Mary Lahaj
At the acute-care, big city hospital where I trained as a Muslim chaplain, I was called to support a family who had been visiting their loved one, when he suddenly died. To personalize the patient, I will call him, “Mr. Griffin.”
When I entered the room, the patient’s wife and adult son were standing in a corner with a nurse, staring at the deceased, wearing grim and shocked faces. It was the oddest thing, because he died while actively getting out of bed to go to the bathroom. His wife looked at me, feeling the need to explain, and said, “He just said he had to go to the bathroom. That was all he said, and he started to get up.”
One leg was already off the bed, not quite touching the floor. Mr. Griffin was wearing boxer shorts and a tee-shirt. He looked to be in his 50s. The whole length of his body was uncovered, revealing a tall, thin frame. He was lying on his side, on the edge of the bed, with one arm bent at the elbow, hand splayed, as if using it to push off.
Suspended in mid-air, Mr. Griffin was positioned like an action figure, basically half off the bed. I was inclined to run to catch him, before he fell. His facial expression was frozen, but not in surprise. Rather, his eyes were wide open, lips parted, and intent for his destination. But Mr. Griffin had been caught unaware in the act of dying and stopped by the instant of his death.
I asked the nurse to please place the man in a more relaxed position and cover him, while I escorted the family from the room to comfort them.
My grandfather, who lived into his nineties, would always say, “I’m not going to die one second before my time on earth is up.” As a Muslim, he was informed by the Qur’an, which states, not unlike the Bible, that every living thing has an appointed time on earth, known only to the Creator.
The image of Mr. Griffin sometimes visits me when I am praying. Usually, it’s a time when I feel rushed to get my prayer over with (and get back to my friends), or at a time when I realize, regrettably, that I am praying by rote. My next thought forms the question: Why am I rushing, when this could be my last breath or action?

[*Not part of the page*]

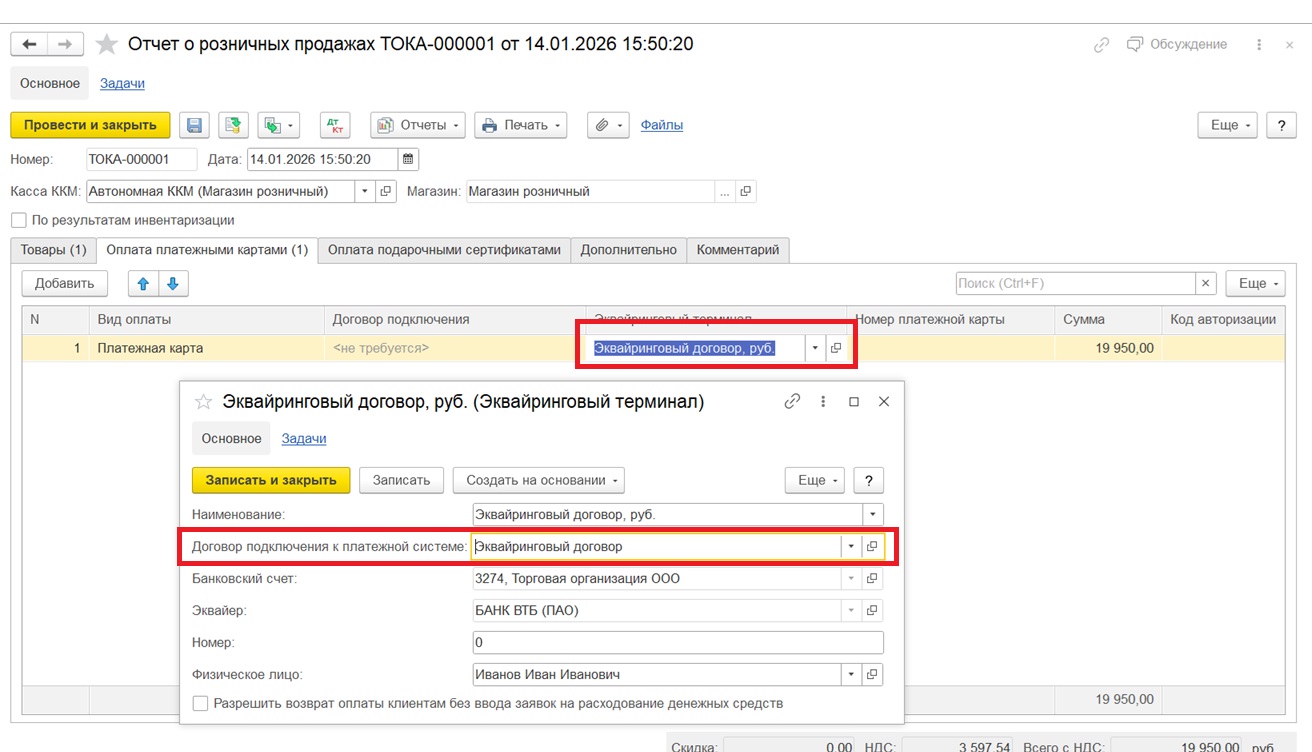Move payment row up with blue arrow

My witness of Mr. Griffin in death has given me an indisputable piece of empirical evidence that my next breath is not guaranteed.
For a believer (no matter what religion), being in prayer is a sacred space and an opportunity to become aware of God’s presence. God-consciousness intensifies a sense of inner peace, and I would certainly prefer to die in this state of mind than get caught unaware.
Being God-conscious is the counterpoint to praying by rote, which is a state of ungratifying unconsciousness. I recognize that in this unconscious state, I take everything about my existence for granted, including the movement of my hands and legs, my breathing, and even whatever or whoever is waiting for me, when I am finished my obligation.
In fact, for those God-conscious people who have worked hard to establish prayer in life, the mindlessness of praying by rote defeats the whole purpose of taking time out to pray. . For those trying to establish prayer in their life, praying by rote is counter-productive and , actually makes it harder to establish daily prayers.
I should point out that praying by rote is not synonymous with praying by force of habit. Good habits are hard to form, require self-discipline, and are more akin to achievements. Self-discipline is one of the fruits of recognizing our self-worth. Taking time out (five times a day for a Muslim) to create a sacred space from the routine of another mindless, busy day is a discipline of mindfulness gained, similar to meditation, which has an appeal for similar reasons.
In Islam, however, prayer is something more than meditation. For being and fulfilling an obligation, it brings with it the inner peace of self-satisfaction. In addition to the satisfaction of self-discipline, prayer has a sacred purpose and brings with it the promise of a greater, unimagined reward in the hereafter.
Since my visit to Mr. Griffin, I am more immune to praying by rote. Carving out the time in my day and praying in a sacred space gives me an opportunity to occupy my mind, not in a superficial way, but in deep reflection. As I reflect on the existence of an All-loving, All-just, All-powerful, All-forgiving, and All-knowing Supreme power, I find myself listening to the rhythm of my breathing. Furthermore, as I enter into a state of pious mindfulness known in Islam as the Arabic word, “taqwa,” I pray for this precious God-consciousness to stay with me, because I know that it increases my appreciation for everything and everyone in my daily life.